Kızı için her fedakarlığa hazır olduğunu söyleyen Demirel, "Çok olmasa da ihtiyaçlarını karşılamaya çalışıyoruz. Yeşil kart bir kısmını karşılıyor. Her zaman onu sağlıklı bir çocuğum olarak görüyorum. Onun eksikliklerini hissettirmemeye çalışıyorum. Emine yattığı yerden gözyaşı döküyor. Çok üzülüyoruz. Hiçbir zaman Emine olduğu müddetçe çocuk düşünmüyorum. Emine hiçbir zaman anlamlı bir şekilde yüzümüze bakamadı. Hiçbir zaman yüzümüze gülümseyemedi. Bizim bu şekilde gönlümüzde taht kurdu. Her sarılana sarılıyor, her seveni seviyor. Emine'nin bir şekilde yaşamasını istiyoruz. Hastalığının bir çaresinin olmasını istiyorum. Hayati fonksiyonlarını kaybetmeyecek bir ilaç olmasını çok istiyorum. Çok çaresiziz. Çocuğumuz her geçen gün eriyor. Durumu günden güne daha da kötüye gidiyor. Tedavisi varsa, ilacı varsa mutlaka istiyorum. Deseler ki ömrünün sonuna kadar çalış, yine çalışır, onu yaşatabilmek için almak isterim. Öyle bir ilaç olsa dünyanın neresinde olursa olsun, kaç para olursa olsun alıp gelirdim. Günde 15 ilaç kullanılıyor. 4 tane de damlası var. Hapları var, ama hastalığını geçirecek veya durduracak bir ilaç yok" diye konuştu.

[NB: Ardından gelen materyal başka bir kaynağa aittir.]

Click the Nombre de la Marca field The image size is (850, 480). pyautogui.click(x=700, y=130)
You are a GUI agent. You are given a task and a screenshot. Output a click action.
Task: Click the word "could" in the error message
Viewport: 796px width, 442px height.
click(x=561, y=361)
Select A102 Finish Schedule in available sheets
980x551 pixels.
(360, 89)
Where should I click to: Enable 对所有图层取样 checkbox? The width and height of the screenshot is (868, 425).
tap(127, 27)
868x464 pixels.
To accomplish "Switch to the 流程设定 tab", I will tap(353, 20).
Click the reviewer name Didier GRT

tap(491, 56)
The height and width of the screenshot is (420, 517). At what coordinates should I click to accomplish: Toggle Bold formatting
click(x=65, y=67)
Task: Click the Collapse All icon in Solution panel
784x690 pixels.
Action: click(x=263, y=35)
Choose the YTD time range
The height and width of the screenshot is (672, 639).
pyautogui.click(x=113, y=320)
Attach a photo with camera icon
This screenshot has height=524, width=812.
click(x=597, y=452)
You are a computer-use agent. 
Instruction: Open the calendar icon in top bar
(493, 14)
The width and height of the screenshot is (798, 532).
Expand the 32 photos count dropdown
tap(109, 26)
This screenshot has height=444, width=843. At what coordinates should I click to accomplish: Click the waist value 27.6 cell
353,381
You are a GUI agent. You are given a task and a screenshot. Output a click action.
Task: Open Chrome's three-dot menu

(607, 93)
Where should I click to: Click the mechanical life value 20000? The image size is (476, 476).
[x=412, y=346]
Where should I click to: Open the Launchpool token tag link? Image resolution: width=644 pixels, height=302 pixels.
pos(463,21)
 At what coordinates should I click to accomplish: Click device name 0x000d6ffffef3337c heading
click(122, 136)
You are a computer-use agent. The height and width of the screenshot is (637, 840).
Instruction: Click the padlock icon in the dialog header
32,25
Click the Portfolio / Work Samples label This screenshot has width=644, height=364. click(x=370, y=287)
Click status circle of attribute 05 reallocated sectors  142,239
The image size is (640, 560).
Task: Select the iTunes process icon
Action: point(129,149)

Bütün annelere tavsiyelerde bulunan Demirel, "Doğumda çok dikkatli olun. Sürekli doğduktan sonra takip edin. Oksijensiz kalmış benim Emine'm. Sezaryenle doğum yaptım. Kuvöze konsaydı, belki özrü olabilirdi, ama bu kadar ölümcül şekilde olmazdı. Doğumdan sonra müdahale edilseydi durumu daha iyi olabilirdi" dedi.
Baba Birol Demirel ise, "Eskiden böyle hastalıklar yoktu. Günümüzde tedavisi mümkün olmayan hastalıklar çoğaldı. Allah'ımıza şükrediyor, bir gün daha fazla yaşatmaya çalışıyoruz" şeklinde konuştu.
Anneanne Nevin Kaya ise, "O bizim hayatımız. Ona ben bakıyorum. O bir kere güldüğü zaman her şeyi unutuyorum. Uyku düzeni değişti, bütün gece onunla oturuyoruz. Bir gün yaşaması bizim için nimet. Her şeyimiz onun için" diyerek, torununu çok sevdiğini söyledi.